▶ _Your instructions_: Extend the forum post below on standard library suggestions, picking up after its last sentence.

▶ _Passage given_:
Standard Library: Now open for improvements and suggestions!

0ther wishes from my side (maybe there are other constructs I missed or have been introduced in the meantime):

  1. have a way to get the value of a singleton type (if doable via Macro):
    type T = (1,2,3)
    val t = singletonValue[T] // t = (1, 2, 3)
    
  2. Something more for the compiler I guess but I don’t know what can be done with macros by now. Infer the literal types instead of widening (a bit like const assertions in typescript):
    val i = const(1) // i is of type 1 and not Int
    val t = const((1,2,3)) // t is of type (1, 2, 3) and not (Int, Int, Int)`
    // ideally const would also work when using higher kinded types
    val l = const(List(1,2,3)) // l is of type List[1 | 2 | 3] and not List[Int]
    
  3. a function which makes type transformation from tuple to union easy (without the need to repeat it), something like:
    type u = UnionOf[Key]
    
    where UnionOf could be defined similar to (which results in (x | (y | ..)) which I would like to see flattened for better readability, so (x | y …)
    type UnionOf[T <: Tuple] = T match
      case EmptyTuple => Nothing
      case h *: t     => h | UnionOf[t]
    
  4. ideally UnionOf would be overloaded and would also work for enumtypes, so that I can define:
    enum Z:
      A, B, C, D
    val e = UnionOf[Z] // e is of type (Z.A | Z.B | Z.C | Z.D)
    
  5. a way to decompose a union in a match type (we don’t distribute over union types so that is still a possibility I guess). Currently I mainly want this so that I can abstract over enum entry types in a similar way Z.values can somehow (I want to stay on the type level). Maybe there are other means to already achieve this for enum? Nevertheless, I guess being able to decompose a union via match type would allow to define other type utilities such as typescripts exclude.

▶ _Material shown_:
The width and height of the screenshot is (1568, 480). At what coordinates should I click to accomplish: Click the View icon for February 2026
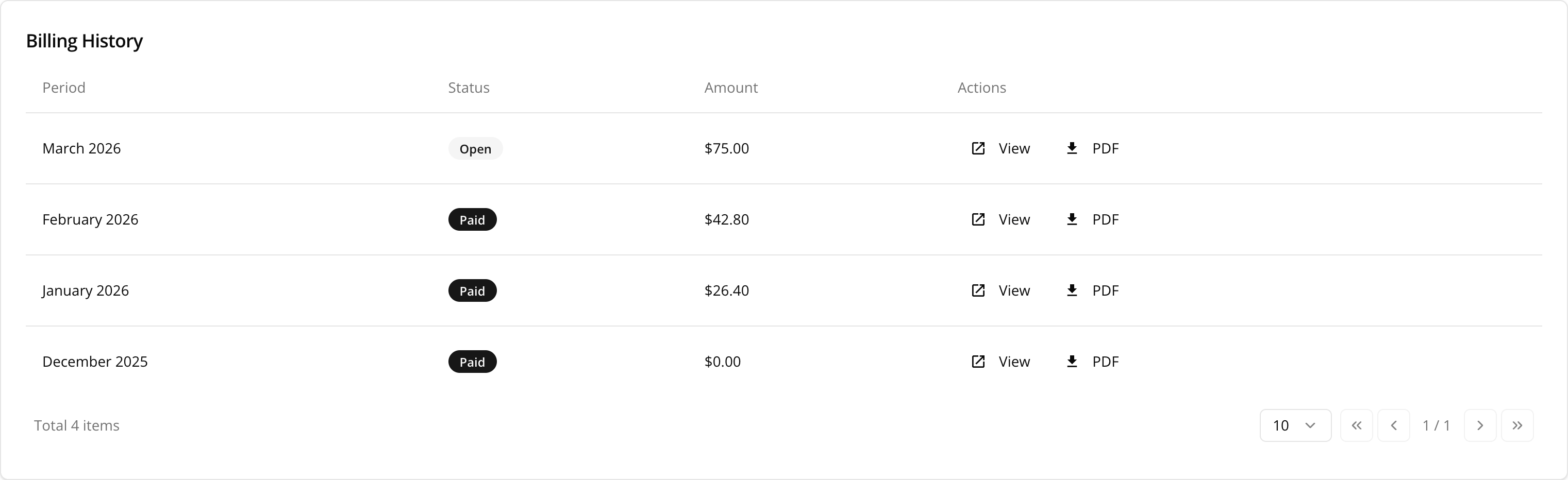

---

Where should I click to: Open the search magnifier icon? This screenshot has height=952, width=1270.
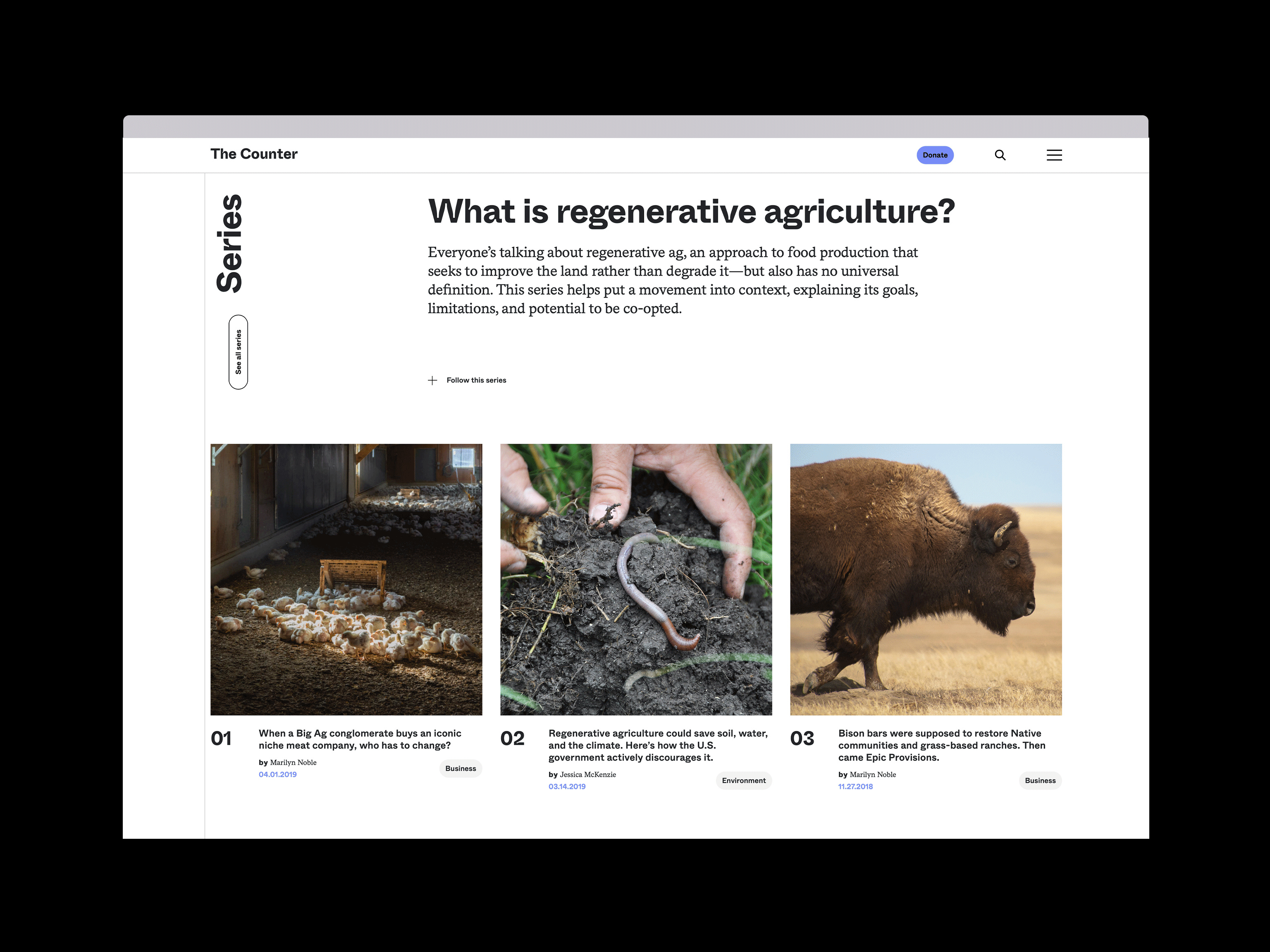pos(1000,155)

▶ _Response_:
2 Likes

Oh one big improvement:
Make a lot more things inline !

Here are a couple examples:

  1. s"Error: Was $inlineableValue, should have been $otherInlineable"
  2. .ordinal on enums: How to inline an enum properly? - Question - Scala Users
  3. Things like tuple.length

Also related:
A way to get varargs as tuples so we can manipulated them at compiletime without using Macros

1 Like
  • PrioritySearchQueue
  • immutable version of LinkedHashMap
4 Likes

Strict zipping

Some form of strict zipping that enforces the things being zipped have the same length. (e.g. Python added a strict argument in 3.10, I often use a custom .zipStrict extension method).

Map.unionWith

.unionWith exists on IntMap and LongMap for some reason but nothing else. I think Swift got this right by requiring you to provide the value collision resolution function to ever “combine” Maps. Unexpected key collisions are so pernicious.

mapAccumulate

A combination of a map and fold is frequently useful.

2 Likes

One of the biggest questions to me is: what kind of compatiblity guarantee should we aim for? I think the standard library could be massively improved if we could rename stuff like Seq#apply, Option#get, Seq#head etc. to unsafeGet etc. It should be possible to do this in a binary compatible way using the targetName annotation, and we can write automatic migrations with scalafix. Cross compilation (if required) can be adressed with compat libraries (think scala-collection-compat). So I think it’s feasible without much breakage, but I’d like to hear others’ opinions.

4 Likes

Agreed, but how do you know how to combine values? In libraries like cats there’s a Monoid typeclass for this, and perhaps we should just include some of the more frequently used cats functionality in the standard library. For example, the standard library needs non-empty collection types so that groupBy’s type can be properly expressed (the values of the returned Map are always non-empty).
Another one I really like is alignCombine from cats. Basically it takes two Maps and combines them: if a key occurs in only one of the inputs, its value is taken from that input, and if it occurs in both, the values are combined.
E. g.

val a = Map(1 -> 1, 2 -> 2)
val b = Map(2 -> 2, 3 -> 3))
a.alignCombine(b) // Map(1 -> 1, 2 -> 4, 3 ->3)`.
``
This once again requires a `Monoid` typeclass to know how to combine them.
2 Likes

EDIT: I think you quoted the wrong thing for what you were responding to :joy:

I think the answer is that the caller just has to provide the combine function, like in LongMap the type definition is:

def unionWith[S >: T](that: LongMap[S], f: (Long, S, S) => S): LongMap[S]

f should be called combine in my opinion.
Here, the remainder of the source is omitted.